Никто, ни один человек, не обратил внимания на то, что я был совершенно мокрый и обессиленный после этой вахты в румпельном отделении, всё шло как обычно, так, как было нужно…

Теперь я мог рассмотреть Калининградский морской канал со всех бортов и во всей красе, а вечером в лоции я с удовольствием прочитал справку о канале.

Оказалось, что средняя разрешённая скорость движения судов по каналу 8 узлов, а время прохождения канала составляет всего-то около 3 часов. Канал начинается перед морскими молами ВМБ Балтийск и заканчивается у двухъярусного моста в Калининграде (устье реки Преголь). Для входа кораблей и судов в канал требуется специальное разрешение портовых служб Балтийска и Калининграда.

БПК «Свирепый» мирно проходил каналом мимо города-порта Светлый, вдоль причальных линий (более 2 км) крупных предприятий: старейшего Балтийского рыбоконсервного комбината; рыболовецкого колхоза «За Родину»; завода «Светловский судоремонт», предприятия «Запреммаш», предприятия «Эра», межколхозной производственной судоремонтной базы, нефтяных терминалов и хранилищ, электроподстанций и ещё многих промышленных построек.
--*--
| ЗАДАНИЕ |
Воспроизведите целиком текст о проходе по Калининградскому морскому каналу, не меняя в нем ни слова. Опирайтесь только на этот текст.

| ИСХОДНЫЕ ДАННЫЕ |
--*--
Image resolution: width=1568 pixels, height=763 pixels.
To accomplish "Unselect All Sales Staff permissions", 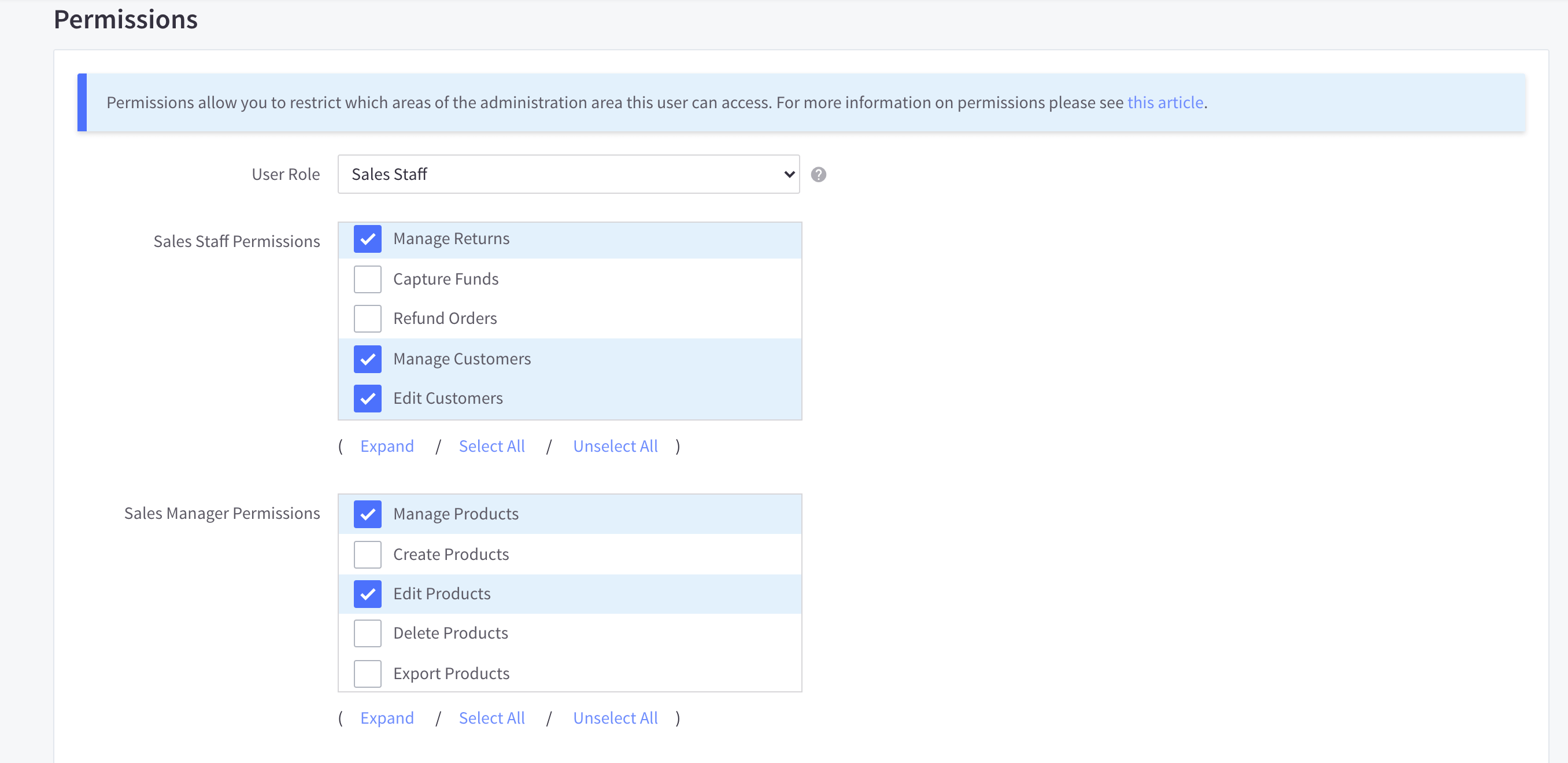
--*--
| ОТВЕТ К ЗАДАНИЮ |
Никто, ни один человек, не обратил внимания на то, что я был совершенно мокрый и обессиленный после этой вахты в румпельном отделении, всё шло как обычно, так, как было нужно…

Теперь я мог рассмотреть Калининградский морской канал со всех бортов и во всей красе, а вечером в лоции я с удовольствием прочитал справку о канале.

Оказалось, что средняя разрешённая скорость движения судов по каналу 8 узлов, а время прохождения канала составляет всего-то около 3 часов. Канал начинается перед морскими молами ВМБ Балтийск и заканчивается у двухъярусного моста в Калининграде (устье реки Преголь). Для входа кораблей и судов в канал требуется специальное разрешение портовых служб Балтийска и Калининграда.

БПК «Свирепый» мирно проходил каналом мимо города-порта Светлый, вдоль причальных линий (более 2 км) крупных предприятий: старейшего Балтийского рыбоконсервного комбината; рыболовецкого колхоза «За Родину»; завода «Светловский судоремонт», предприятия «Запреммаш», предприятия «Эра», межколхозной производственной судоремонтной базы, нефтяных терминалов и хранилищ, электроподстанций и ещё многих промышленных построек.